[Click-target data]
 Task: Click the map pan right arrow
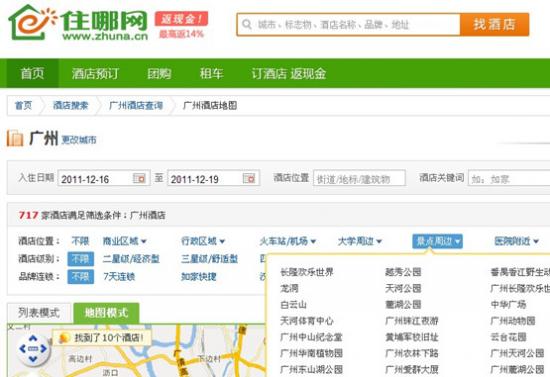(x=43, y=349)
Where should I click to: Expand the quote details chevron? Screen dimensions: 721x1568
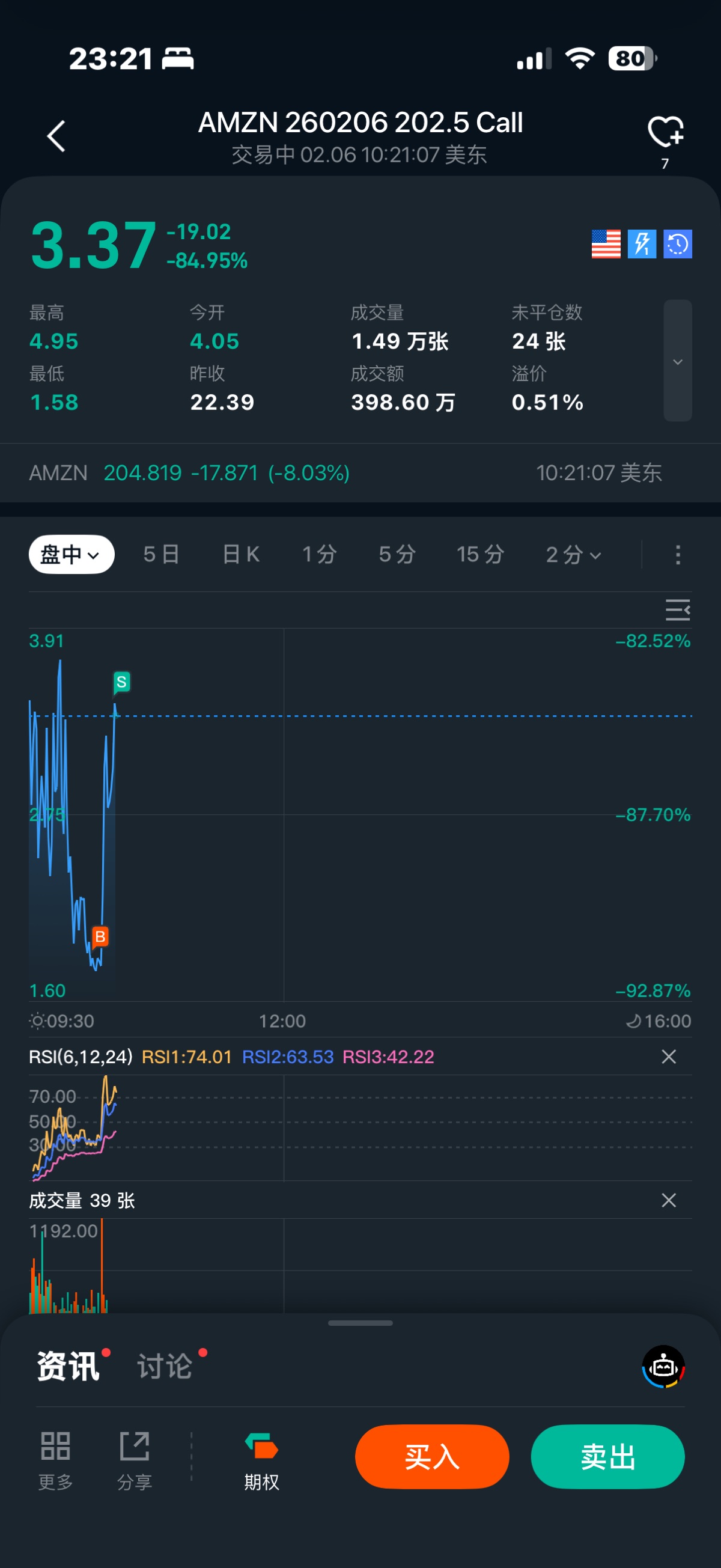tap(677, 361)
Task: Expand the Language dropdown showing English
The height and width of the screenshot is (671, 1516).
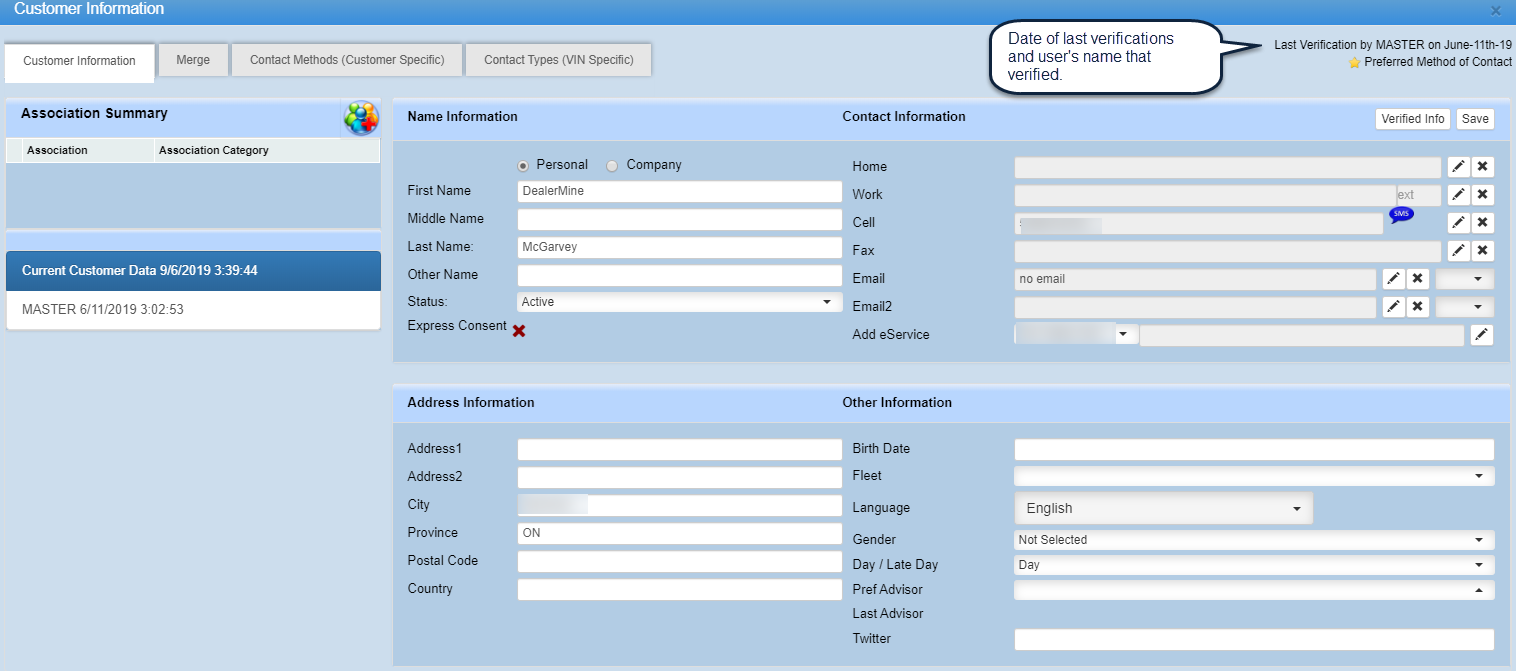Action: [1163, 508]
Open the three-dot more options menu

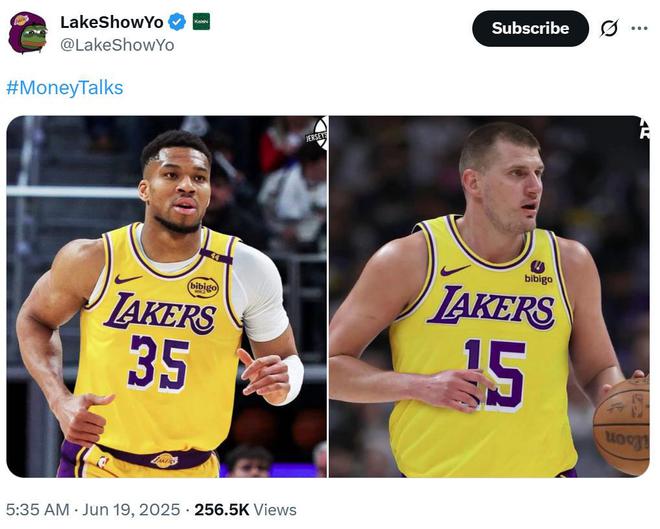coord(639,28)
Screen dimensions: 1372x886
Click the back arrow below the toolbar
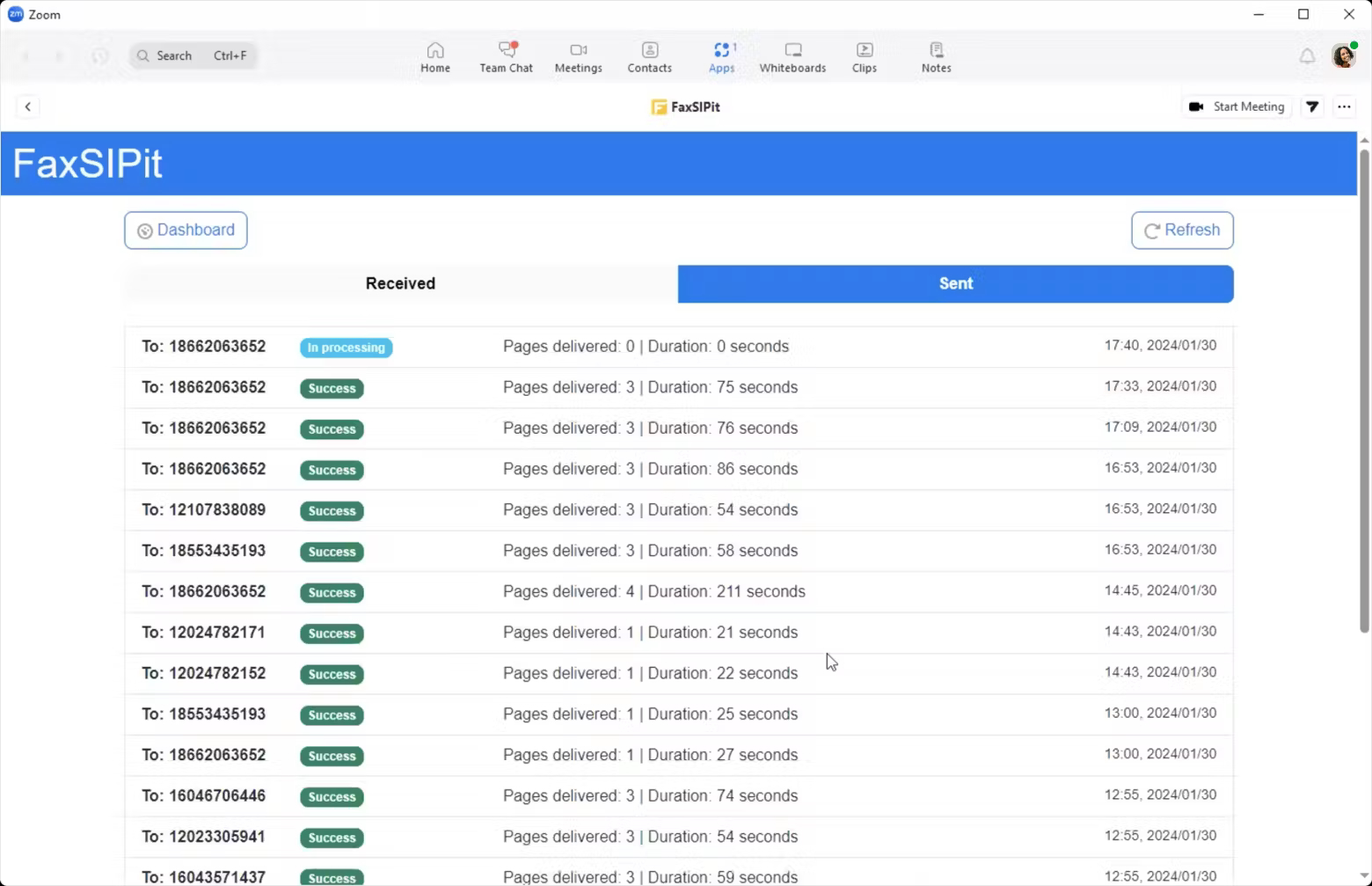pyautogui.click(x=28, y=106)
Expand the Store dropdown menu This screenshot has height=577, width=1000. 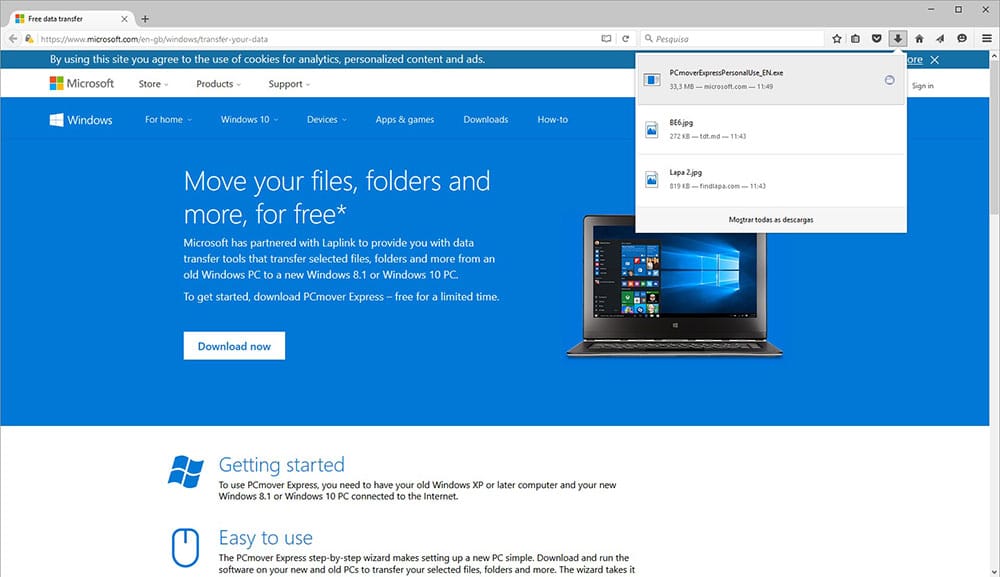click(x=153, y=84)
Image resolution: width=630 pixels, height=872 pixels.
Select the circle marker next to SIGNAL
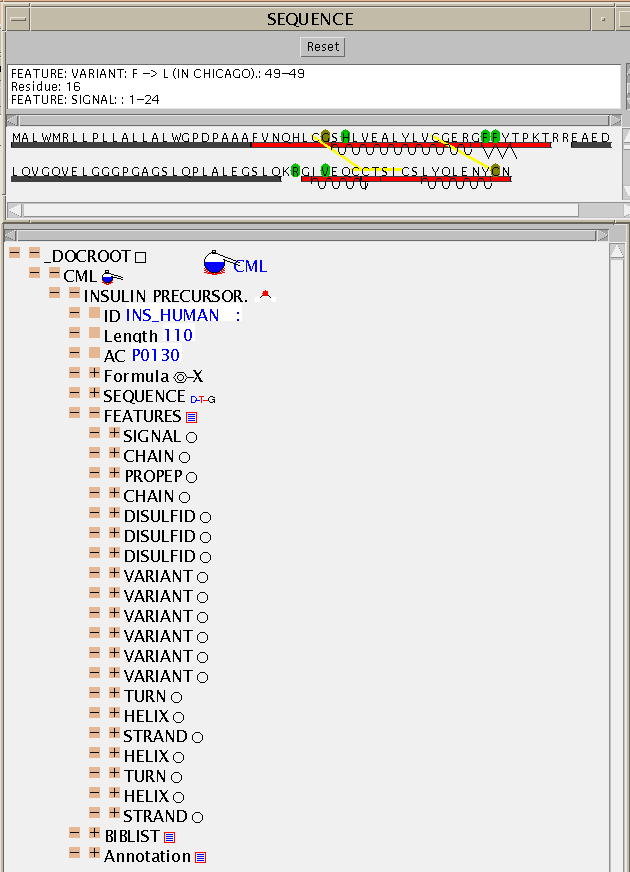tap(191, 437)
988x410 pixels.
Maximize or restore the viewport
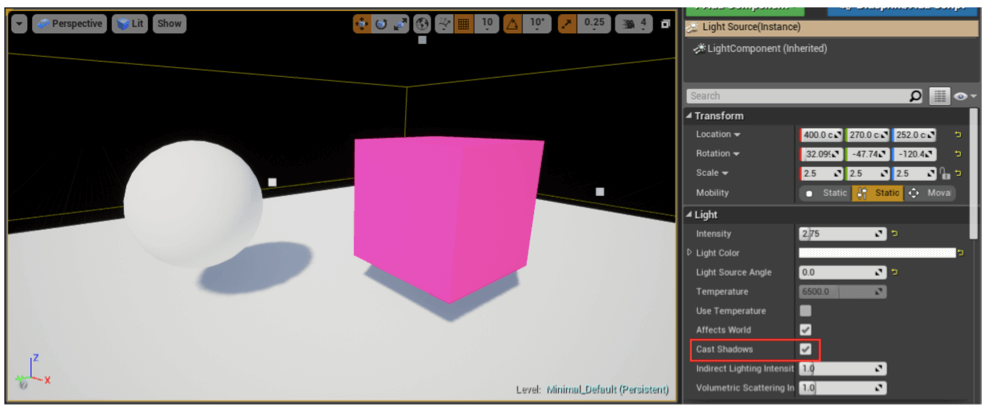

Objective: Start at the line that contains "Image resolution: width=630" and continue through the end of the material. Reproduce those lines with "circle marker" switched to "round marker", leave everything else unchanged, and leave out the pictures.

Answer in full:
Image resolution: width=630 pixels, height=872 pixels.
Select the round marker next to SIGNAL
tap(191, 437)
988x410 pixels.
Maximize or restore the viewport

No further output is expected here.